§ RECORD SET:
___

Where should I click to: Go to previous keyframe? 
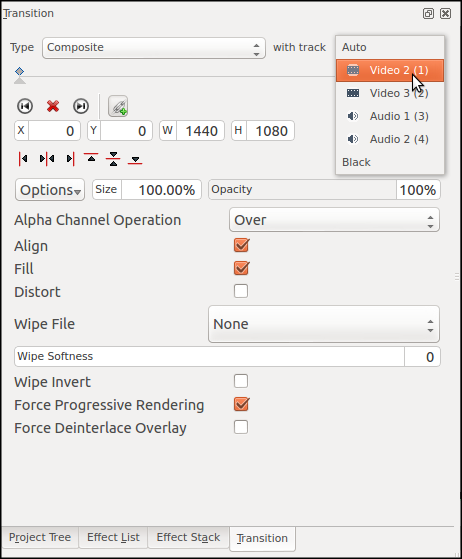click(25, 106)
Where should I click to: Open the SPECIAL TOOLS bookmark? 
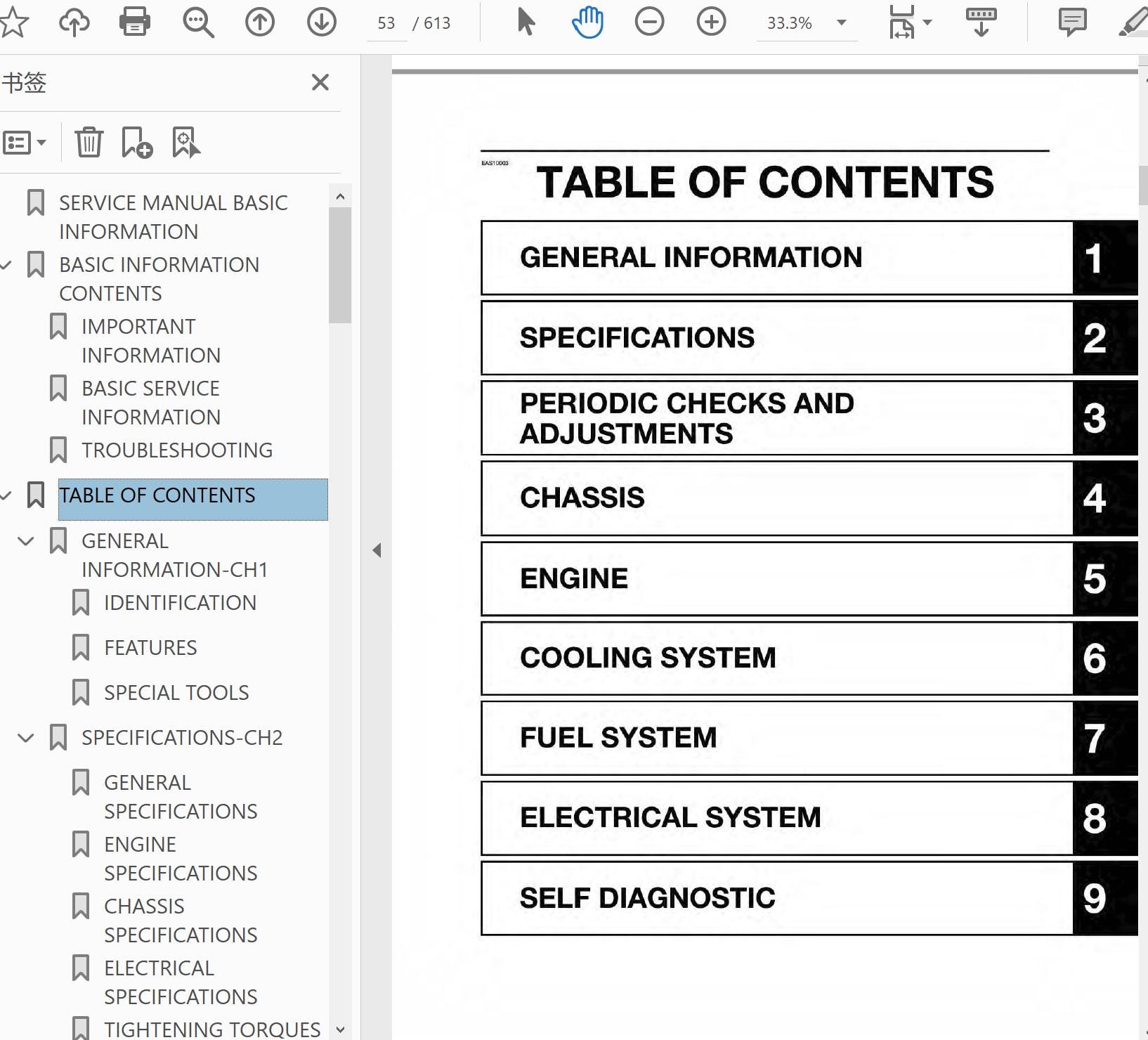click(x=176, y=693)
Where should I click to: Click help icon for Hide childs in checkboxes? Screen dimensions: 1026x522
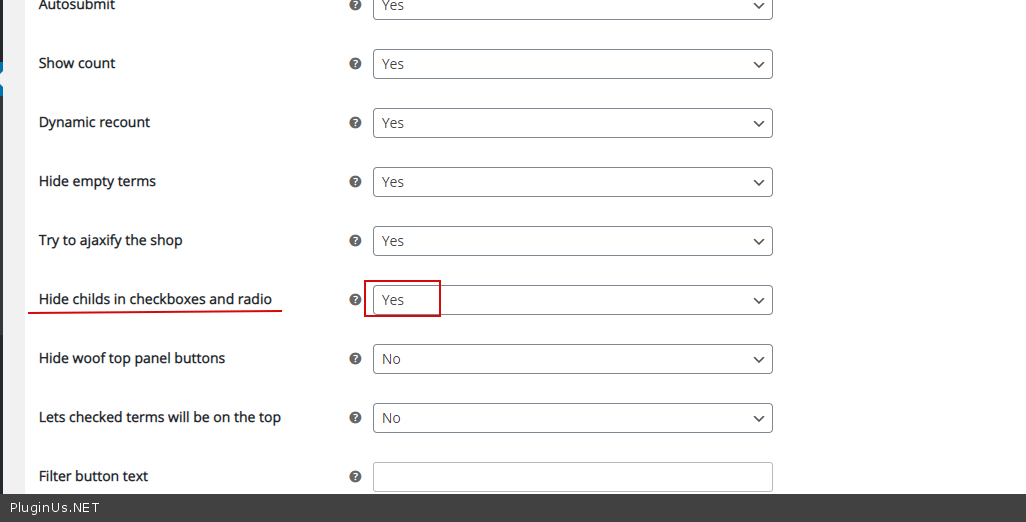[x=355, y=299]
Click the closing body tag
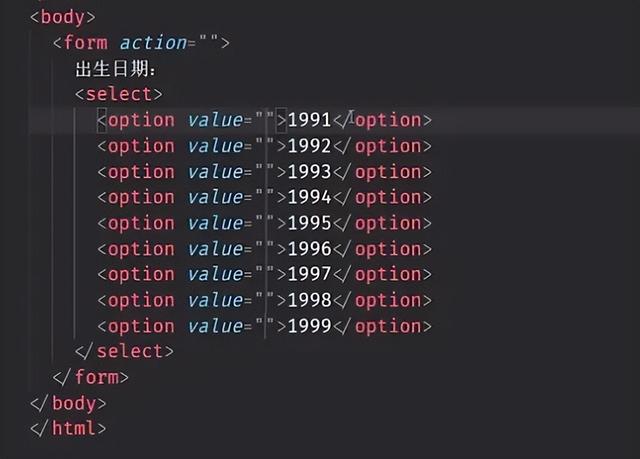The width and height of the screenshot is (640, 459). tap(68, 404)
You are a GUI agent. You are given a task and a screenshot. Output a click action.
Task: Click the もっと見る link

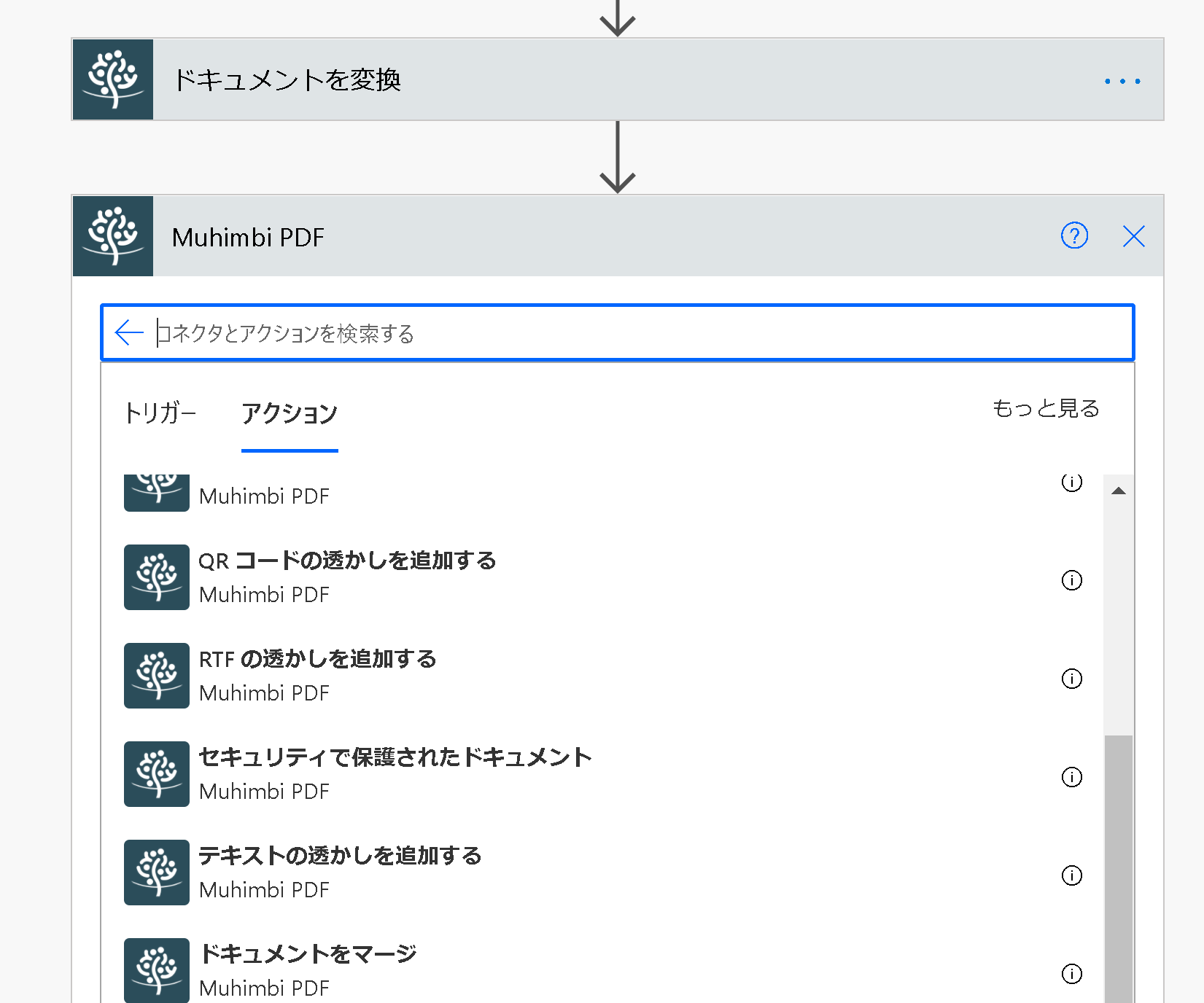point(1046,408)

___

§ AIM OF THE TASK: Leaving aside the images, write out every entry above exactly.

§ ANSWER BOX:
Where should I click to: Go to previous keyframe? 
click(25, 106)
Where should I click to: Open the SPECIAL TOOLS bookmark? 
click(x=176, y=693)
Where should I click to: Click help icon for Hide childs in checkboxes? Screen dimensions: 1026x522
[x=355, y=299]
Click the closing body tag
The width and height of the screenshot is (640, 459). tap(68, 404)
You are a GUI agent. You are given a task and a screenshot. Output a click action.
Task: Click the もっと見る link

point(1046,408)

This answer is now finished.